• PROBLEM REQUIREMENTS:
What lines below include the word "will"? Copy each one.

• THE DATA:
▼

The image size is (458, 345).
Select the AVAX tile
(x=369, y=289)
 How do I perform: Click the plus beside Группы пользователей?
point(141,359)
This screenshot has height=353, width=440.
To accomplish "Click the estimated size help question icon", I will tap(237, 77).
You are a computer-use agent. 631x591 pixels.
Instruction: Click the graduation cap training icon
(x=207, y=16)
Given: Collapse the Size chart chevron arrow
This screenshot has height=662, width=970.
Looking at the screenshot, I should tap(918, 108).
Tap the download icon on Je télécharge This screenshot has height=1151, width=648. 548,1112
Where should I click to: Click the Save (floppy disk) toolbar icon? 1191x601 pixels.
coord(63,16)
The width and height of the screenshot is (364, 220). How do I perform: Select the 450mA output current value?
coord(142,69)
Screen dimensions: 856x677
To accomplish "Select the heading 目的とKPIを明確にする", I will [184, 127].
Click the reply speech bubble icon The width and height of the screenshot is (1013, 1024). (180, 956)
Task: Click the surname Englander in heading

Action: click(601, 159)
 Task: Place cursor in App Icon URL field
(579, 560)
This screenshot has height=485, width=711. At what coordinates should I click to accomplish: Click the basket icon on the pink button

▲

• WRITTEN SOLUTION:
To accomplish "Click the estimated size help question icon", I will tap(237, 77).
To accomplish "Select the heading 目的とKPIを明確にする", I will [184, 127].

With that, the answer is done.